(Stored data)
........

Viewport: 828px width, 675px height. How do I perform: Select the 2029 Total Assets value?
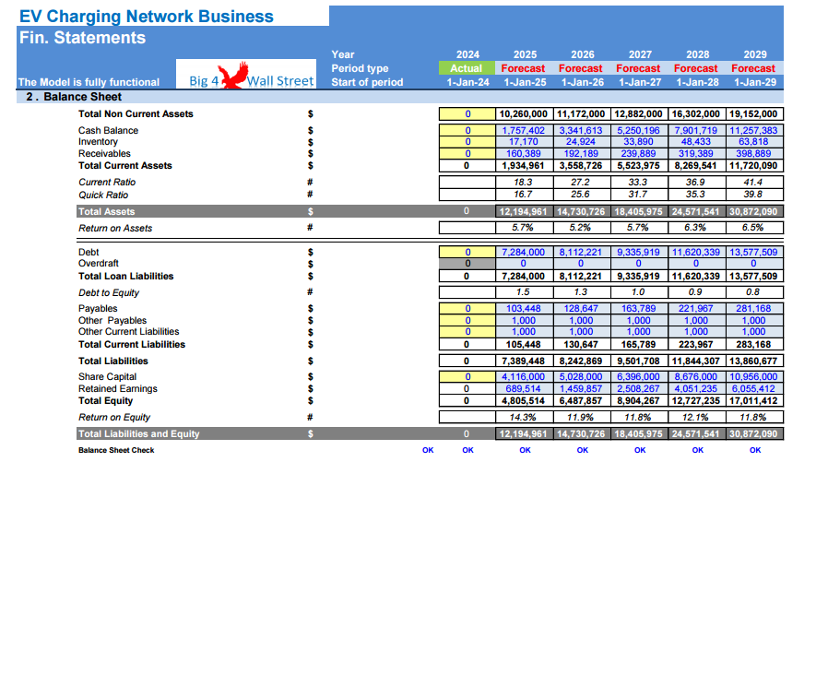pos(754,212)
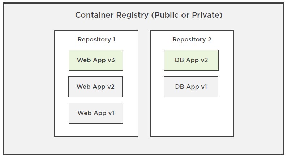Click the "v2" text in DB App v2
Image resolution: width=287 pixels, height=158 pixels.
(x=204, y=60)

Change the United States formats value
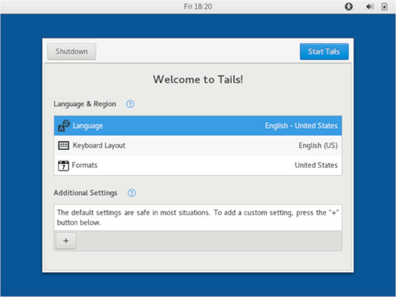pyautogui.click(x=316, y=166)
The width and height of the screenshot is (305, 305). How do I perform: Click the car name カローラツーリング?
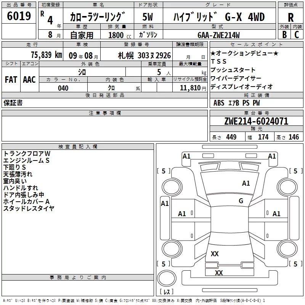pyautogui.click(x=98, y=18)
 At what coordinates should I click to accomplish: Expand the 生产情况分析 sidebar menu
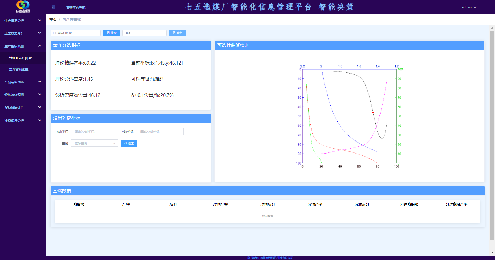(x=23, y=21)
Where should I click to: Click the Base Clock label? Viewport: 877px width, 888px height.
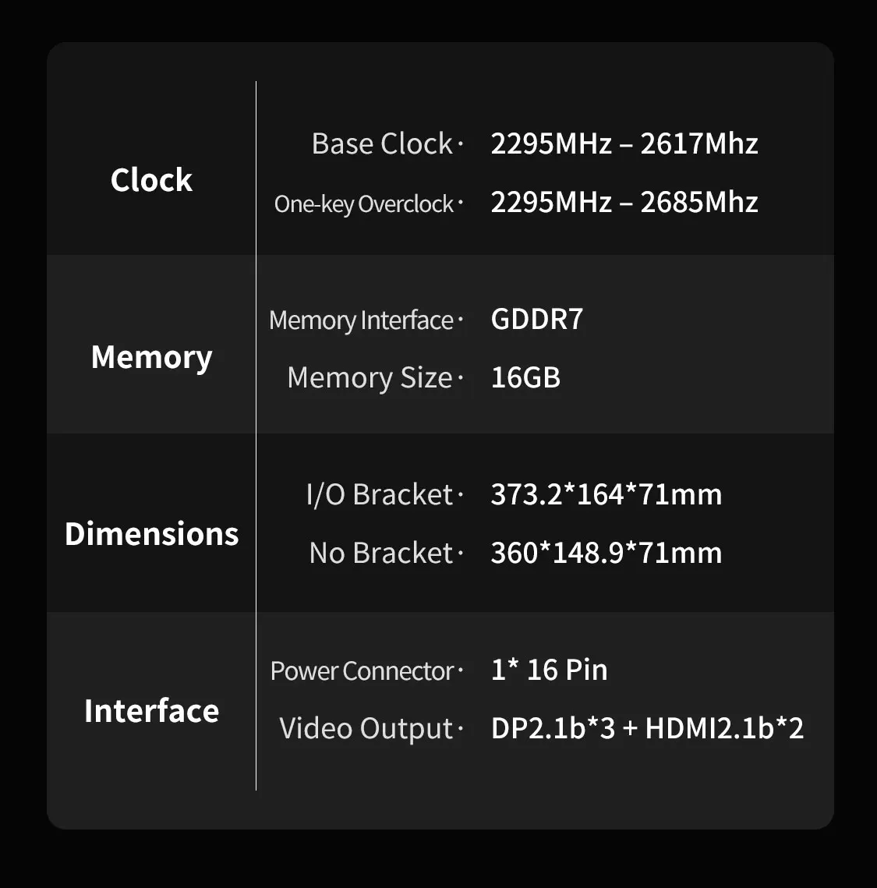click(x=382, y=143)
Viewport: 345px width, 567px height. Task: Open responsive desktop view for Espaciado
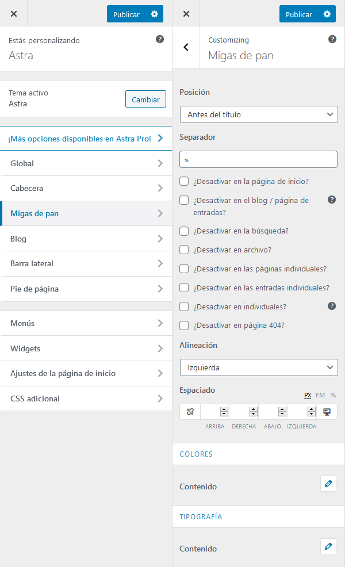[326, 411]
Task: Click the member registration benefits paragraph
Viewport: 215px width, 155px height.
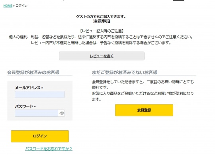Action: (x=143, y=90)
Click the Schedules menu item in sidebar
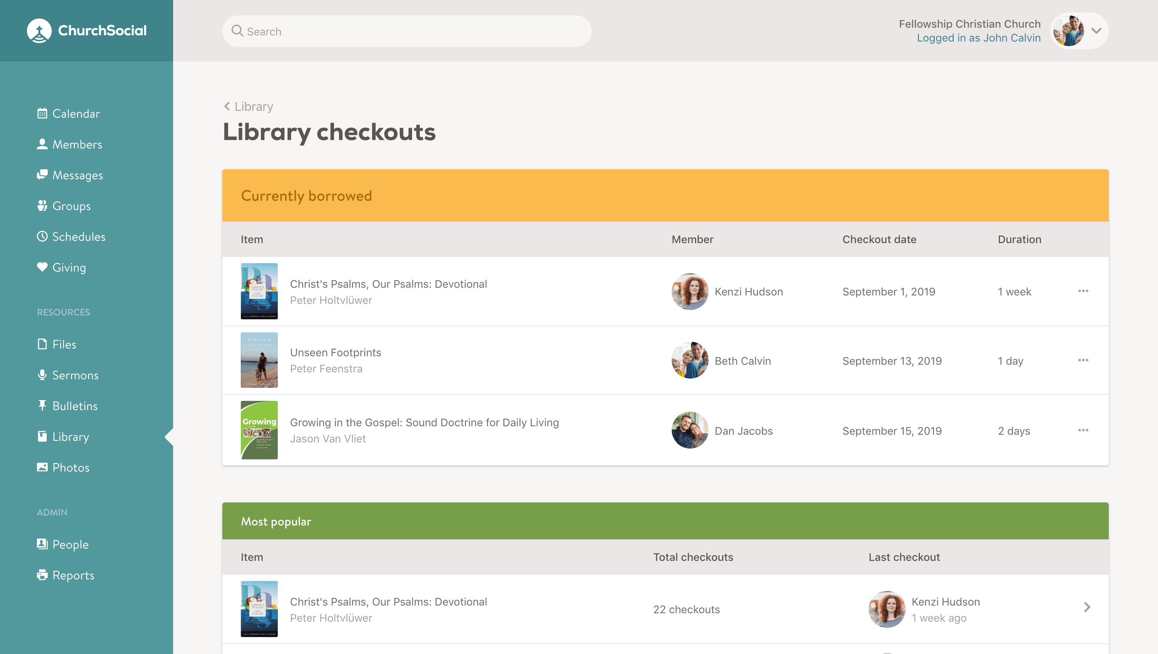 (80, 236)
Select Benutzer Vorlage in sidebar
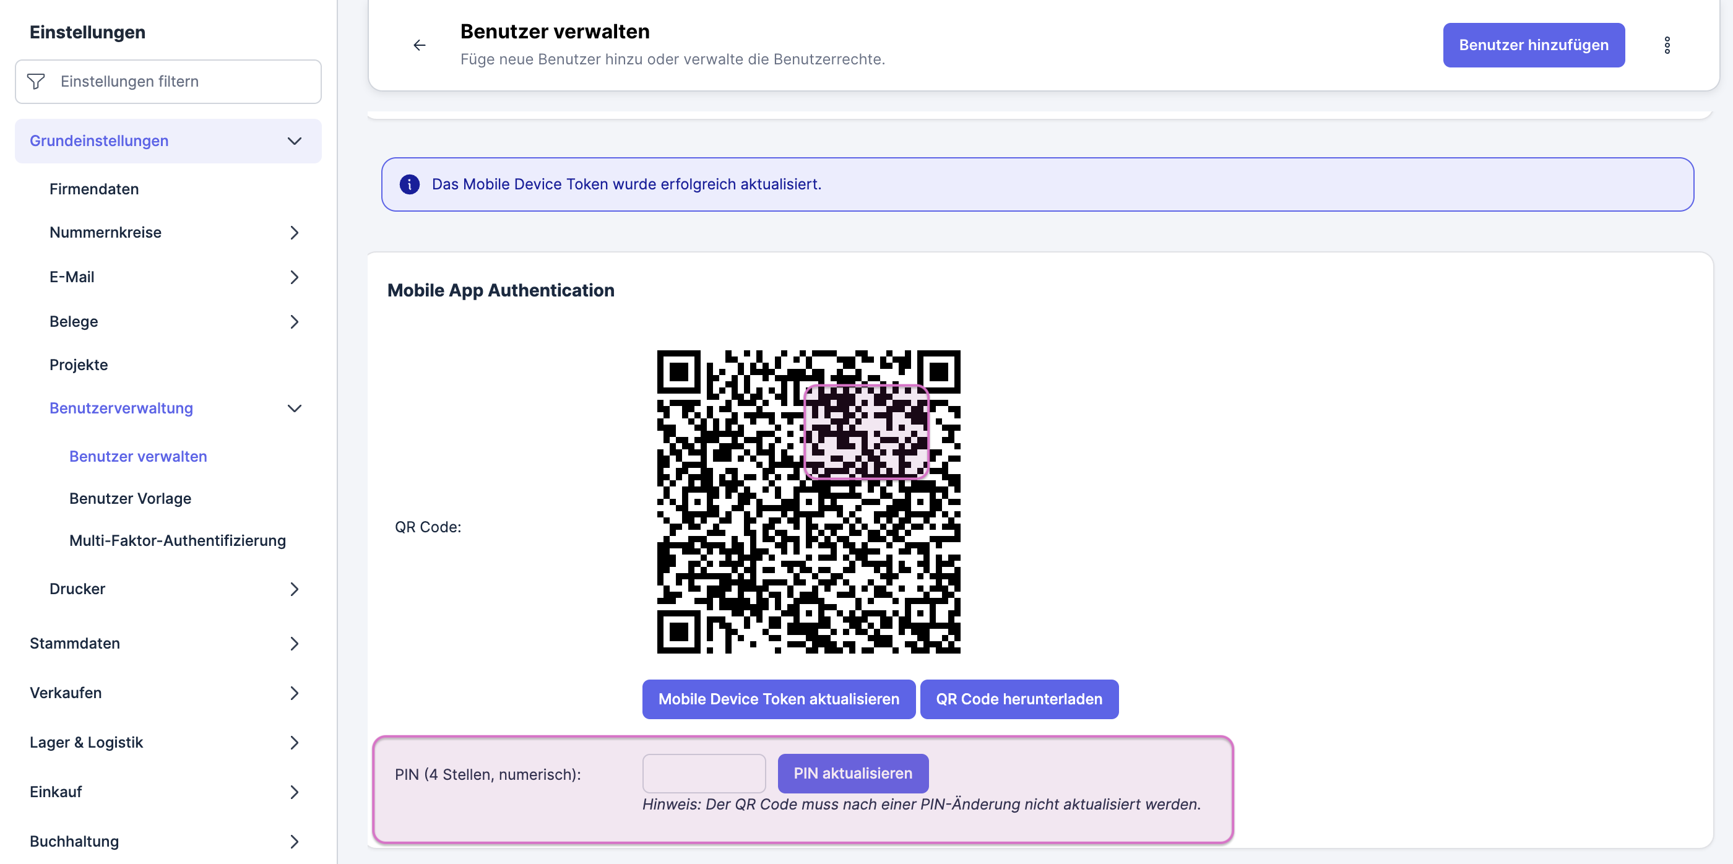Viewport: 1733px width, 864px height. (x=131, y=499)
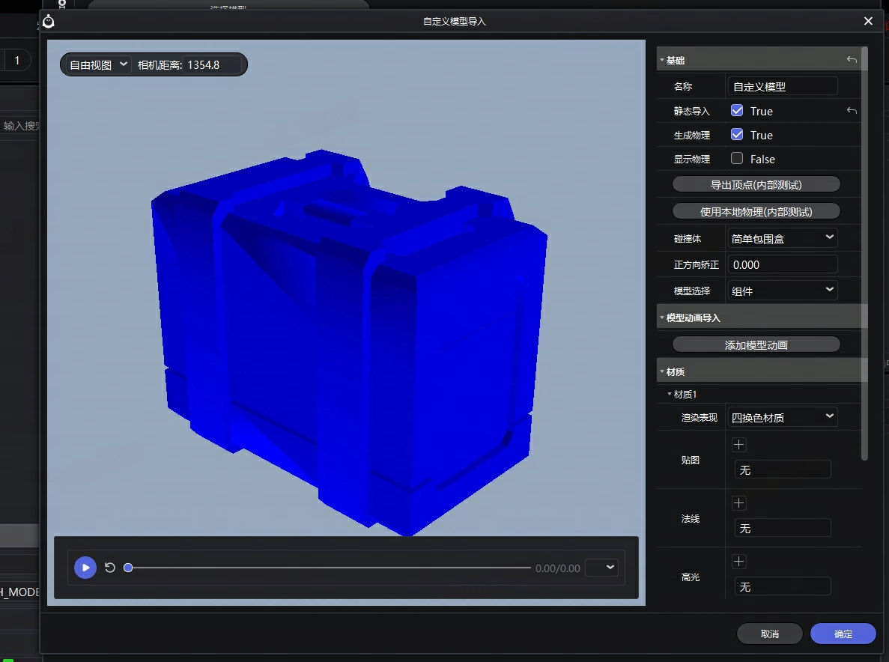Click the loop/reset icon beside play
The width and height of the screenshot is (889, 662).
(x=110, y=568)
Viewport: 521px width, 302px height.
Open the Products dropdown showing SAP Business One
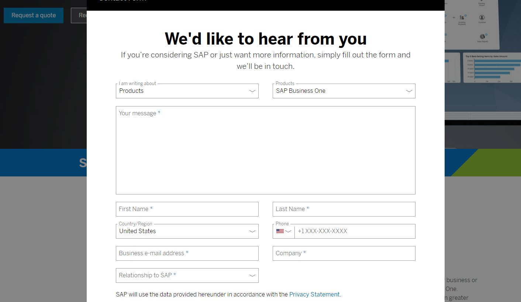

........

Problem to work on -> Skip every image and output the remaining records exactly.

Answer area ->
Viewport: 828px width, 675px height. How do I perform: Select the 2029 Total Assets value?
pos(754,212)
Click the "v2" text in DB App v2
Image resolution: width=287 pixels, height=158 pixels.
(x=204, y=60)

Change the United States formats value
pyautogui.click(x=316, y=166)
The width and height of the screenshot is (305, 305). How do I perform: Click the car name カローラツーリング?
pyautogui.click(x=98, y=18)
 At what coordinates should I click to accomplish: Expand the 生产情况分析 sidebar menu
(x=23, y=21)
Where should I click to: Click the Base Clock label? Viewport: 877px width, 888px height.
click(x=382, y=143)
Viewport: 345px width, 567px height. Task: Open responsive desktop view for Espaciado
[326, 411]
Task: Click the member registration benefits paragraph
Viewport: 215px width, 155px height.
Action: (x=143, y=90)
Click the Schedules menu item in sidebar
 (80, 236)
Select Benutzer Vorlage in sidebar
Viewport: 1733px width, 864px height. (x=131, y=499)
Click the loop/reset icon beside play
The width and height of the screenshot is (889, 662).
(x=110, y=568)
Viewport: 521px width, 302px height.
Open the Products dropdown showing SAP Business One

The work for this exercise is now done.